COVID-19 prompted the drug industry to find new ways of making medicines with companies rejigging production operations and recalibrating materials sourcing. Digital technology played a significant role in helping developers link recalibrated supply chains with manufacturing on the factory floor, according to Raj Rajendran, an associate partner at consulting firm McKinsey & Company.

“The biopharmaceutical manufacturing community has historically lagged behind other industries in terms of digital adoption, particularly in comparison with other advanced industries like the automotive sector,” he says. “However, the pandemic marked a watershed moment with several operations and supply chain disruptions that necessitated the adoption of digital. Hence, over the last 2–3 years we have seen a significant shift in the pace and scale of digital adoption across the industry.”

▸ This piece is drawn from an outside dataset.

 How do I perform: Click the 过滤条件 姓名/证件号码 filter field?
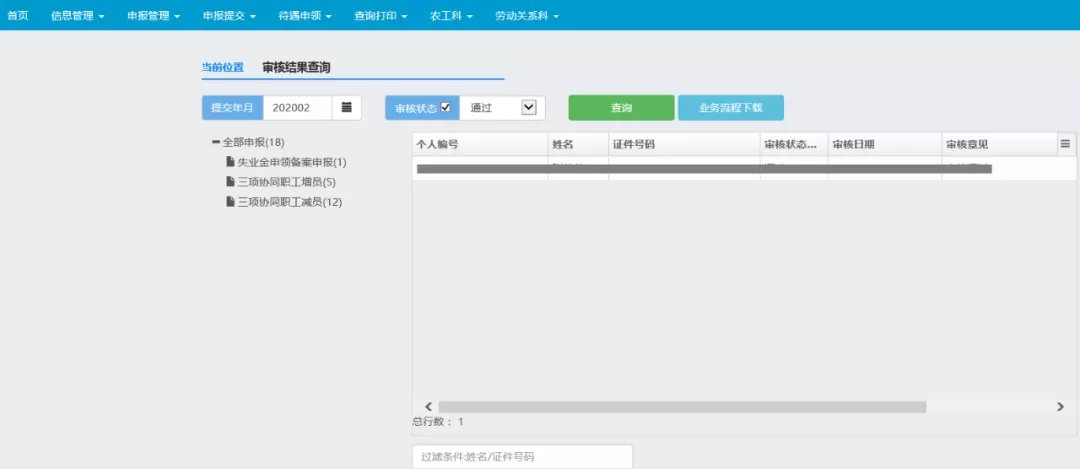click(522, 457)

The adoption of digital bioprocessing technologies has also been helped by the increased availability of such systems, he points out, noting that this shift is “further fueled by the democratization of newer technologies with low technical burden and lower cost of adoption.”

Tech ecosystem

McKinsey partner, Andrea Gennari, adds that the technology sector also played in accelerating biopharma’s digitization.

“Building in house capabilities as well as leveraging a robust ecosystem of digital partners across different areas such as setting up cloud infrastructure, internet of things platforms, front-line digitalization, modeling software (including digital twins), workflow automation is key to the success of a digital transformation,” he explains.

“We see companies increasingly investing in digital talent as well as a large and vibrant set of ecosystem partners -including established software players, OEM and several specialized AI-focused start-ups—that are increasing focus on providing digital solutions across the entire biopharma value chain and lifecycle.”

But a successful transition to digital is about more than just technology. The companies that make the switch most successfully are those that do so for valid business reasons.

“Some companies tend to take a ‘technology-first’ view to digital transformations, which calls for significant investments upfront before meaningful returns,” says Rajendran. “What we often see as a more successful strategy is for companies to look at it through a business impact-lens to prioritize areas of focus and take a fit-for-purpose approach to investments in technology.

This approach enables a self-funding digital journey from the start and encourages a positive ROI in the near-to-medium term. “Several big pharma companies, mid-size generics and smaller biotech players have benefited from this approach,” he continues.


Looking forward, the biopharmaceutical industry’s use of digital bioprocessing technology is likely to increase as drug firms start to realize the benefits of such systems, according to another McKinsey partner, Vivek Arora.

“Our independent research, collaboration with World Economic Forum on the global lighthouse network, and extensive client work on this topic indicate that digital leaders in biopharma have achieved breakthrough performance improvements across safety, quality, productivity, agility and sustainability that are not feasible through traditional methods alone,” explains Arora. “Multiple digital technology platforms such as machine connectivity, digital twins, artificial intelligence, automation, augmented reality provide several opportunities for digital transformation.

“They also provide a basis for end-to-end connectivity across the biopharma value chain through seamless data sharing and insight generation.”